4. Be a Curious, Patient Listener — Not a Corrector

When your child skips ahead or gets jumbled, resist the urge to correct or reorder their story for them. Instead, ask curious questions that gently redirect: “Wait — did that happen before or after lunch?” This approach keeps the communication channel open while naturally prompting your child to self-monitor and reorganize.

5. Read Narratively Rich Books Together — and Talk About Them

Books with clear story structure (a problem, attempts to solve it, a resolution) are some of the best narrative teachers available. After reading, ask: “What was the problem in this story? What did they try? How did it work out?” This practice, known as story retell, is one of the most commonly used narrative assessment and intervention tasks in speech-language pathology.

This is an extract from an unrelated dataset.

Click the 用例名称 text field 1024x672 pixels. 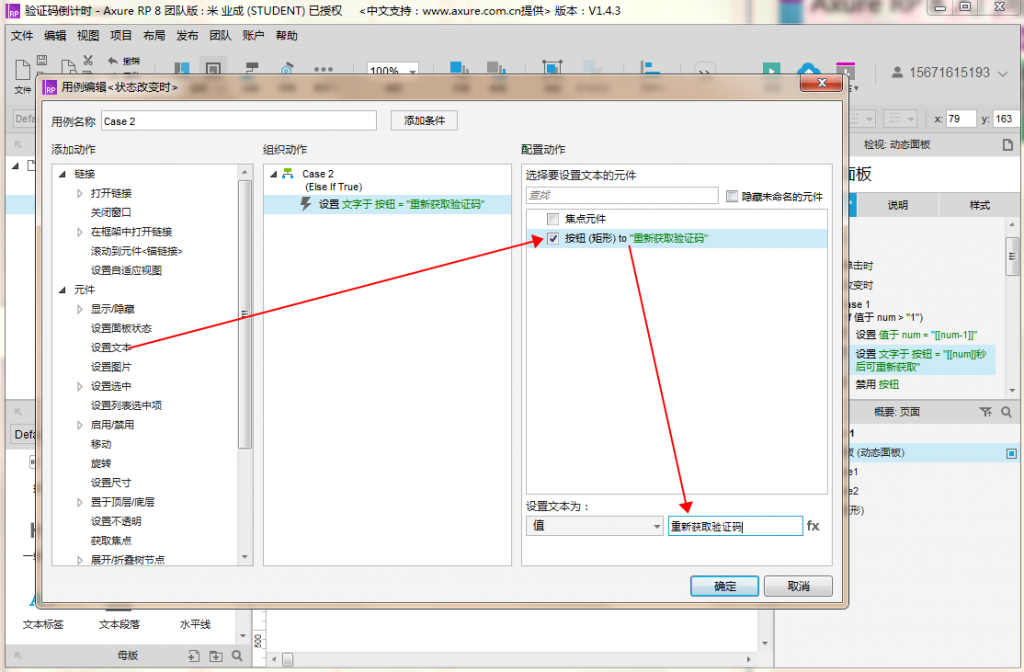[238, 121]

When to Seek Support from a Speech Therapist

Most children refine their narrative skills gradually between ages 4 and 8, with significant development continuing into early adolescence. Consider reaching out to a Fort Myers speech therapist if your child:

  • Consistently tells stories with no logical sequence, even by age 6 or 7
  • Frequently omits key information, leaving listeners confused
  • Has difficulty with reading comprehension despite decoding adequately
  • Struggles to explain events in writing
  • Has a diagnosis of language delay, autism spectrum disorder, ADHD, or a learning disability — all of which can impact narrative organization

A comprehensive speech-language evaluation can identify whether narrative difficulties are isolated or part of a broader language profile. From there, individualized therapy goals are set collaboratively with your family.

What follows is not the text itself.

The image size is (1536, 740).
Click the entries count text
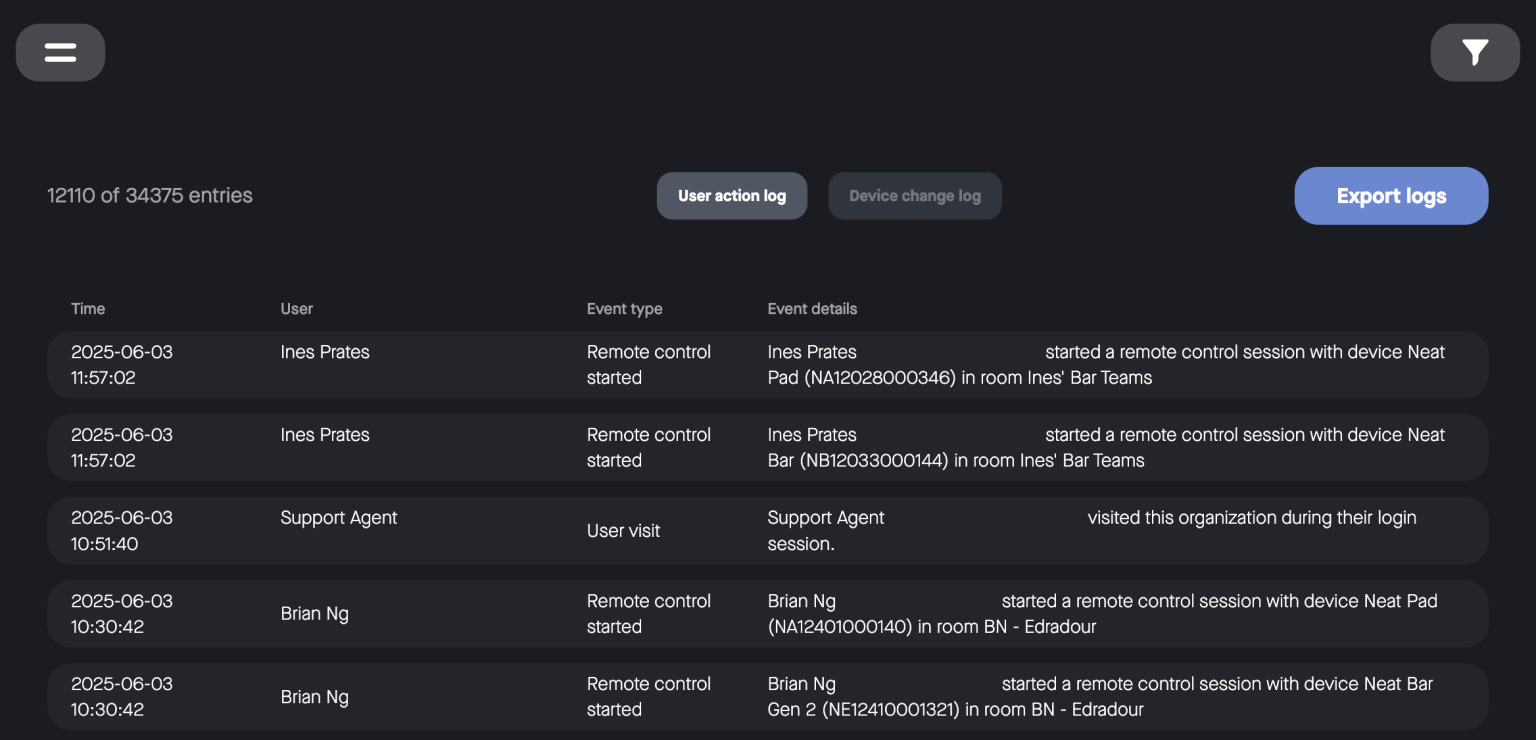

The Bigger Picture: Why This Matters

The ability to tell a coherent story is one of the most fundamentally human things we do. It’s how we connect with others, process our emotions, advocate for ourselves, and make meaning of our lives. When children learn to organize their experiences into well-structured narratives, they aren’t just becoming better conversationalists — they’re developing the cognitive architecture for comprehension, memory, empathy, and academic success.

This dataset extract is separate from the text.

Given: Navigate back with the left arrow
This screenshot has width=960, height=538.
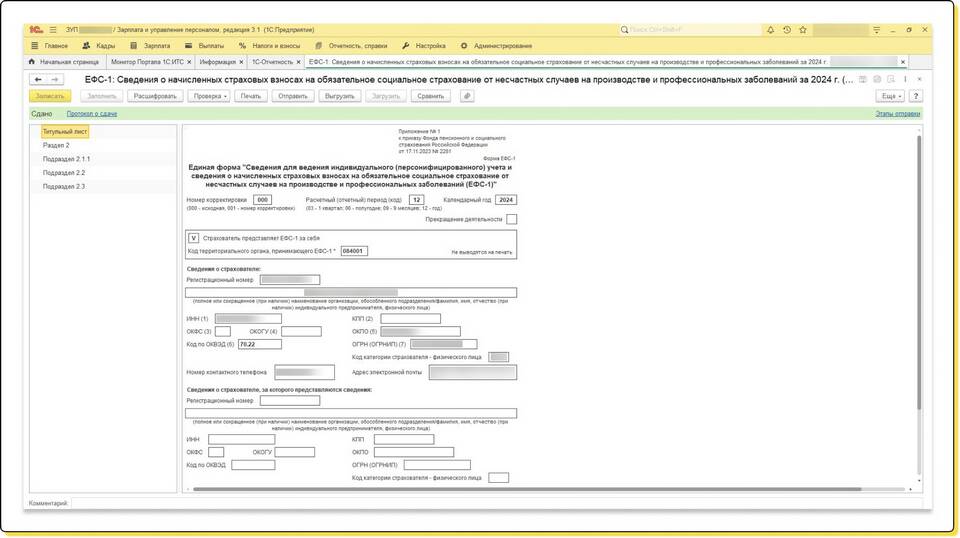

At our FOCUS Fort Myers pediatric therapy clinic, our speech-language pathologists work alongside occupational therapists and other specialists to support the whole child — because language, movement, attention, and learning are deeply connected. If your child’s storytelling has you wondering whether a little extra support might help, we’d love to talk.

The experienced Fort Myers speech therapists at FOCUS Therapy are here to support your child’s language development. Contact our pediatric therapy clinic today to schedule a consultation. We serve children and families throughout Fort Myers, Cape Coral, Estero, and the surrounding Southwest Florida community.

References & Further Reading

Justice, L. M., Bowles, R. P., Kaderavek, J. N., Ukrainetz, T. A., Eisenberg, S. L., & Gillam, R. B. (2006). The index of narrative microstructure: A clinical tool for analyzing school-age children’s narrative performances. American Journal of Speech-Language Pathology, 15(2), 177–191.

Reese, E., Yan, C., Jack, F., & Hayne, H. (2010). Emerging identities: Narrative and self from early childhood to early adolescence. In K. McLean & M. Pasupathi (Eds.), Narrative Development in Adolescence. Springer.

Stein, N. L., & Glenn, C. G. (1979). An analysis of story comprehension in elementary school children. In R. O. Freedle (Ed.), New Directions in Discourse Processing (Vol. 2). Ablex.

McCabe, A., & Rollins, P. R. (1994). Assessment of preschool narrative skills. American Journal of Speech-Language Pathology, 3(1), 45–56.